Please copy the listing below exactly as it appears, reproducing every line without any change.
+--
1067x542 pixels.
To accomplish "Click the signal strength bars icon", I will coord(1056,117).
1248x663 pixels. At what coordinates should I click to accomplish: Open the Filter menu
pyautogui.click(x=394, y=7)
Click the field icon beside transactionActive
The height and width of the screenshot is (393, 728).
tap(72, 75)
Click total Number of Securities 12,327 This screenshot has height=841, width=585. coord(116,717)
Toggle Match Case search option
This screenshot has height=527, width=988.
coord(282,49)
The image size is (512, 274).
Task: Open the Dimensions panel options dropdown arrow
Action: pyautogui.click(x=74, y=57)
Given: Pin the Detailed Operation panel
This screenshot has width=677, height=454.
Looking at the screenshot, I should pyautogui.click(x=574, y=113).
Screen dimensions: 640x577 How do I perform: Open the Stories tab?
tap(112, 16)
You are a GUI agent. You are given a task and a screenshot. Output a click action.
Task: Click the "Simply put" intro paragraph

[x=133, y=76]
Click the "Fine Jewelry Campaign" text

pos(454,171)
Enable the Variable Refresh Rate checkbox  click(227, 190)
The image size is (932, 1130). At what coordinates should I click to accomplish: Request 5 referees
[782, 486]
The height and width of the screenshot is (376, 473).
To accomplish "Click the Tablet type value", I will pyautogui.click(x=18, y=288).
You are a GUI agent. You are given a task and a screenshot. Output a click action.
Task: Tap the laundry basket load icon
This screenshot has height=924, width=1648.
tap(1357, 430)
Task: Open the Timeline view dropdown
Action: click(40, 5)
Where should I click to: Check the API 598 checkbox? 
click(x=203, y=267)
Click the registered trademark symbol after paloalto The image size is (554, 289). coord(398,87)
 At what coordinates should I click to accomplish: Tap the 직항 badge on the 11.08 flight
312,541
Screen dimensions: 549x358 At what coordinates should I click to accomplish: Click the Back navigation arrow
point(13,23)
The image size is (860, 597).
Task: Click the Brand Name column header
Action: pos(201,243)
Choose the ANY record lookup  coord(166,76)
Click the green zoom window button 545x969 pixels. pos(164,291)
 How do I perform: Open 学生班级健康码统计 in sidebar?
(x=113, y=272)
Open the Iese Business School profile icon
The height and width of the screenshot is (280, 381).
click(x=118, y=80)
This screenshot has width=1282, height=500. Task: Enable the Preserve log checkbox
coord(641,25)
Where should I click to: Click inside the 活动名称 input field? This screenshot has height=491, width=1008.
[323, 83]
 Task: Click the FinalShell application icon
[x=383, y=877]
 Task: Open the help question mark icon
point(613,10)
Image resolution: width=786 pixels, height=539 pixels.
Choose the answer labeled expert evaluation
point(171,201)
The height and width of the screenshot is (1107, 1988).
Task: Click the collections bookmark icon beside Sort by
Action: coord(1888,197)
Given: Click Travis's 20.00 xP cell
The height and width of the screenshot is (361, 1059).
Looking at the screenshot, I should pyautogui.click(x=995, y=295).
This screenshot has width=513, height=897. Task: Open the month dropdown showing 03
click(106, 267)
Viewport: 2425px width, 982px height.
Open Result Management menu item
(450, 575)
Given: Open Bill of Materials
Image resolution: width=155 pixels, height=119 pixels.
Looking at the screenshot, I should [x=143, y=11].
+--
**Solution to the problem:**
1067x542 pixels.
To accomplish "Click the signal strength bars icon", I will coord(1056,117).
1248x663 pixels. At what coordinates should I click to accomplish: Open the Filter menu
pyautogui.click(x=394, y=7)
Click the field icon beside transactionActive
The height and width of the screenshot is (393, 728).
tap(72, 75)
Click total Number of Securities 12,327 This screenshot has height=841, width=585. coord(116,717)
Toggle Match Case search option
This screenshot has height=527, width=988.
coord(282,49)
The image size is (512, 274).
Task: Open the Dimensions panel options dropdown arrow
Action: pyautogui.click(x=74, y=57)
Given: Pin the Detailed Operation panel
This screenshot has width=677, height=454.
Looking at the screenshot, I should pyautogui.click(x=574, y=113).
Screen dimensions: 640x577 How do I perform: Open the Stories tab?
tap(112, 16)
You are a GUI agent. You are given a task and a screenshot. Output a click action.
Task: Click the "Simply put" intro paragraph

[x=133, y=76]
Click the "Fine Jewelry Campaign" text

pos(454,171)
Enable the Variable Refresh Rate checkbox  click(227, 190)
The image size is (932, 1130). At what coordinates should I click to accomplish: Request 5 referees
[782, 486]
The height and width of the screenshot is (376, 473).
To accomplish "Click the Tablet type value", I will pyautogui.click(x=18, y=288).
You are a GUI agent. You are given a task and a screenshot. Output a click action.
Task: Tap the laundry basket load icon
This screenshot has height=924, width=1648.
tap(1357, 430)
Task: Open the Timeline view dropdown
Action: click(40, 5)
Where should I click to: Check the API 598 checkbox? 
click(x=203, y=267)
Click the registered trademark symbol after paloalto The image size is (554, 289). coord(398,87)
 At what coordinates should I click to accomplish: Tap the 직항 badge on the 11.08 flight
312,541
Screen dimensions: 549x358 At what coordinates should I click to accomplish: Click the Back navigation arrow
point(13,23)
The image size is (860, 597).
Task: Click the Brand Name column header
Action: pos(201,243)
Choose the ANY record lookup  coord(166,76)
Click the green zoom window button 545x969 pixels. pos(164,291)
 How do I perform: Open 学生班级健康码统计 in sidebar?
(x=113, y=272)
Open the Iese Business School profile icon
The height and width of the screenshot is (280, 381).
click(x=118, y=80)
This screenshot has width=1282, height=500. Task: Enable the Preserve log checkbox
coord(641,25)
Where should I click to: Click inside the 活动名称 input field? This screenshot has height=491, width=1008.
[323, 83]
 Task: Click the FinalShell application icon
[x=383, y=877]
 Task: Open the help question mark icon
point(613,10)
Image resolution: width=786 pixels, height=539 pixels.
Choose the answer labeled expert evaluation
point(171,201)
The height and width of the screenshot is (1107, 1988).
Task: Click the collections bookmark icon beside Sort by
Action: coord(1888,197)
Given: Click Travis's 20.00 xP cell
The height and width of the screenshot is (361, 1059).
Looking at the screenshot, I should pyautogui.click(x=995, y=295).
This screenshot has width=513, height=897. Task: Open the month dropdown showing 03
click(106, 267)
Viewport: 2425px width, 982px height.
Open Result Management menu item
(450, 575)
Given: Open Bill of Materials
Image resolution: width=155 pixels, height=119 pixels.
Looking at the screenshot, I should [x=143, y=11].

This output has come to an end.